◆ WHAT TO DO
- 1) Summarize the forum post on answer-choice patterns in three sentences.
- 2) Return the part of the forum post that opens with the words containing "B. Reduces Electronic" and closes with "odd man out?", copied word for word.

◆ DOCUMENT SECTION
[START]

I know for Verbal, if two answers say the same thing--they are generally wrong.
I was wondering if we could do the reverse kind of with PS and BS.

Looking at AAMC7, I realized I choose an odd man out--and I'm wondering if I should have eliminated it immediately.

Question: Yadda Yadda Yadda

A. Reduces Electronic Repulsion.....
B. Reduces Electronic Repulsion.....
C. Reduces Electronic Repulsion....
D. Reduces Electronic Attraction....

I choose D, as I believed it to be correct, but I am wondering if I should have eliminated that choice as it's the odd man out?

Thoughts?

Generally, yes, but I've often seen:
A. I
B. II
C. III and I
D. III and II

Where based on this you'd be tempted to think that III must be a correct answer but it's not.

Just be careful.

[END]

◆ DATA EXCERPT
[START]

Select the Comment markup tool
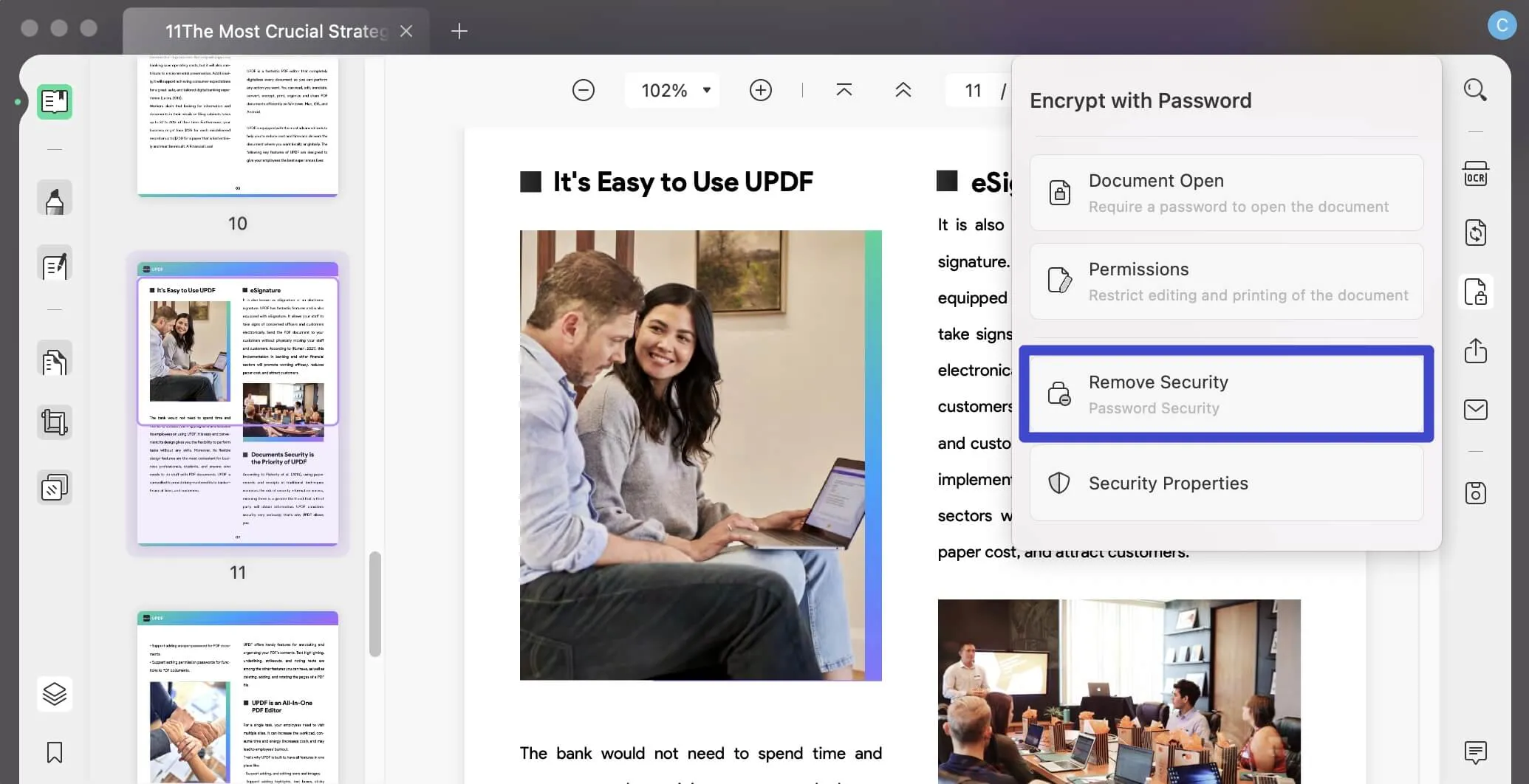 (x=55, y=197)
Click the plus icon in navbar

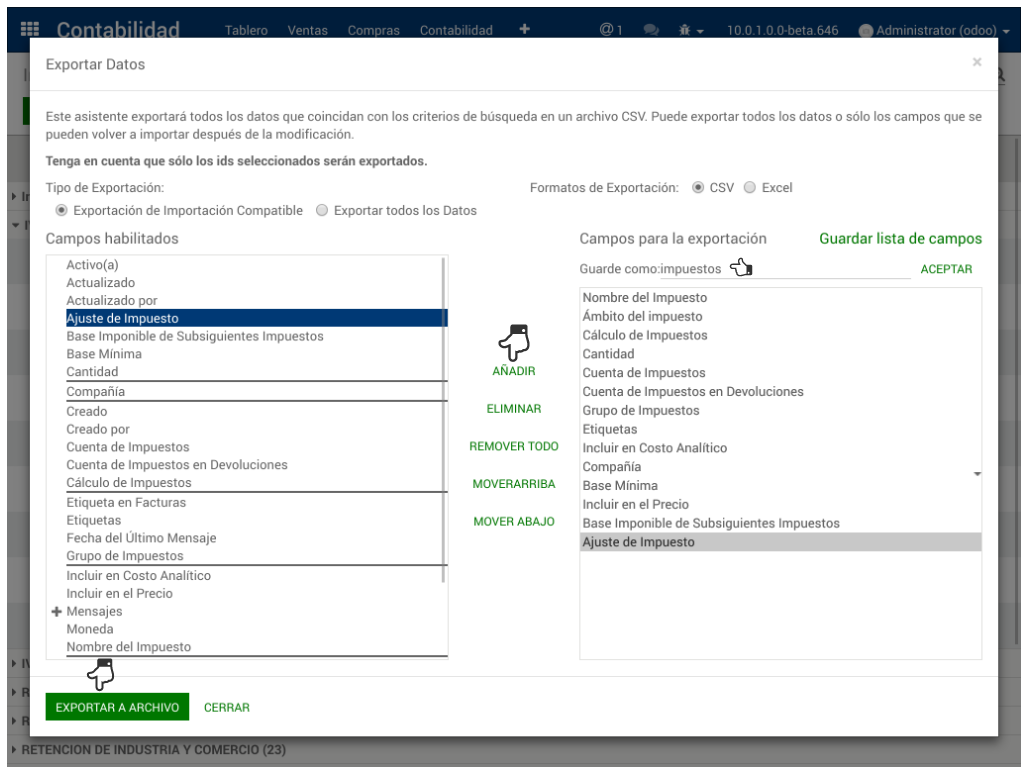click(x=524, y=30)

[END]

◆ SOLVED PROBLEMS
- 1) The poster notes that in Verbal, two answers saying the same thing are generally wrong, and asks whether a reverse approach applies in PS and BS. Citing an AAMC7 question where they chose D, the one option about attraction rather than repulsion, they wonder whether that odd man out should have been eliminated immediately. A reply says generally yes but warns that in some questions an option that appears repeatedly, such as III, is not a correct answer, so one should be careful.

- 2)
B. Reduces Electronic Repulsion.....
C. Reduces Electronic Repulsion....
D. Reduces Electronic Attraction....

I choose D, as I believed it to be correct, but I am wondering if I should have eliminated that choice as it's the odd man out?